A 60 y/o woman with a past medical history significant for hypertension presented for evaluation history of pruritus and a blistering rash. A skin biopsy was performed and demonstrated subepidermal blisters with eosinophilic infiltration. Direct immunofluorescence (DIF) was weakly positive along the base while the indirect immuno-fluorescence (IIF) was positive for a net-like pemphigus pattern. The main differential diagnoses were blistering drug eruption and paraneoplastic pemphigus.
A comprehensive evaluation for occult malignancy was unremarkable, as were laboratory studies, apart from a mild eosinophilia and a positive anti-nuclear antibody (ANA), with titer 1:1280. Further autoantibody studies, including anti-SSA, anti-SSB and anti-Sm were negative and the patient was diagnosed with bullous drug eruption. Anti-hypertensive therapy was changed and a prednisone taper was initiated. The rash relapsed whenever the prednisone dose fell below 20 mg daily and dapsone (150 mg/d) was prescribed for at least eight weeks, without benefit.

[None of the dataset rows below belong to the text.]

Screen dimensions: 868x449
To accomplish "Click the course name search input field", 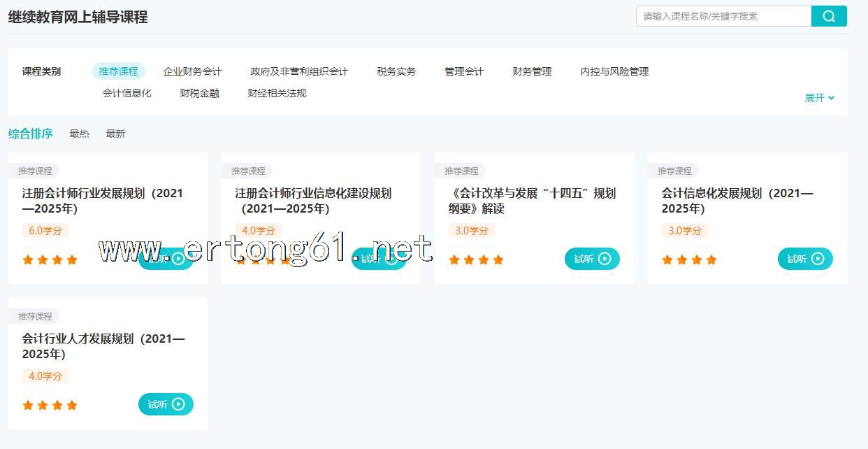I will tap(723, 16).
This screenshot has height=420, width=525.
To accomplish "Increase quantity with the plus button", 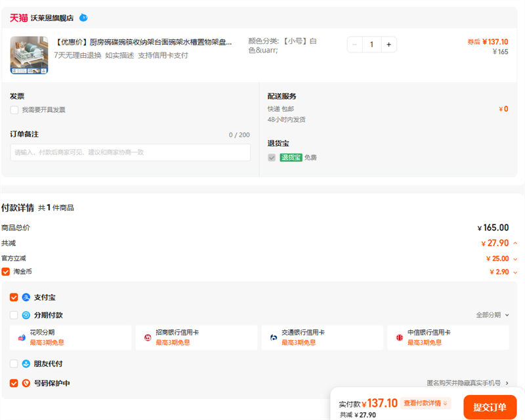I will click(x=389, y=45).
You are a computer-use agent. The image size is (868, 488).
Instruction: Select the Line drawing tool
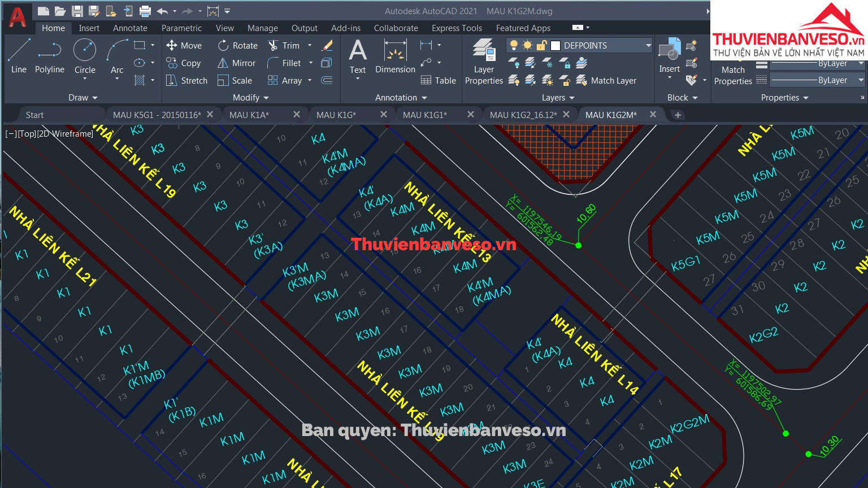(x=19, y=55)
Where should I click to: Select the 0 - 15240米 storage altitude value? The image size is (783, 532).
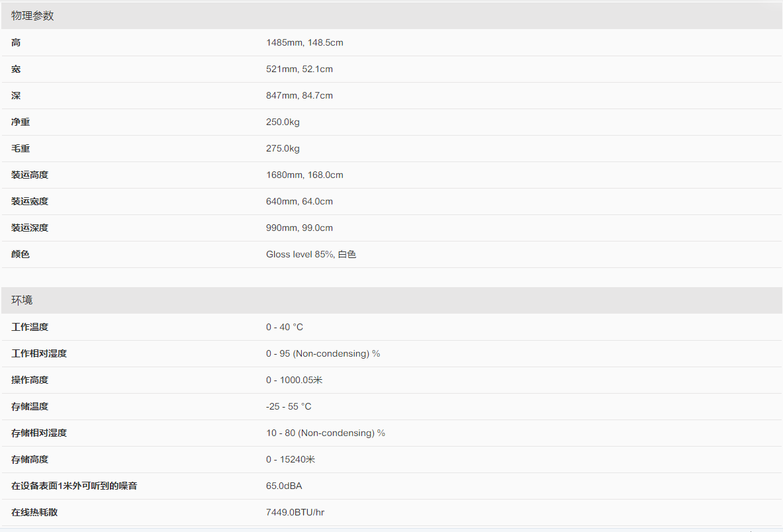[291, 460]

She presented one year later with worsening severe pruritus and diffuse erythema over her face, back, chest, eyelids and arms, as well as plaques over the meta-carpal phalangeal (MCP), proximal intra-phalangeal (PIP) and distal intra-phalangeal (DIP) joints of both hands. She denied any other symptoms, specifically weakness, dysphagia, arthralgia or dyspnea. A skin biopsy at this time showed changes consistent with dermatomyositis. Additional laboratory evaluation was unremarkable, apart from a persistently positive ANA that remained positive. Laboratory tests including complete blood count (CBC), metabolic profile, creatinine kinase, serum protein electrophoresis (SPEP) and serum immunofixation (IFE) did not reveal any abnormalities. Tests for autoantibodies to Smith, Sjögren’s-syndrome-related antigen A and B (SSA, SSB), Jo1, Mi2 and P140 (anti-MJ) were negative.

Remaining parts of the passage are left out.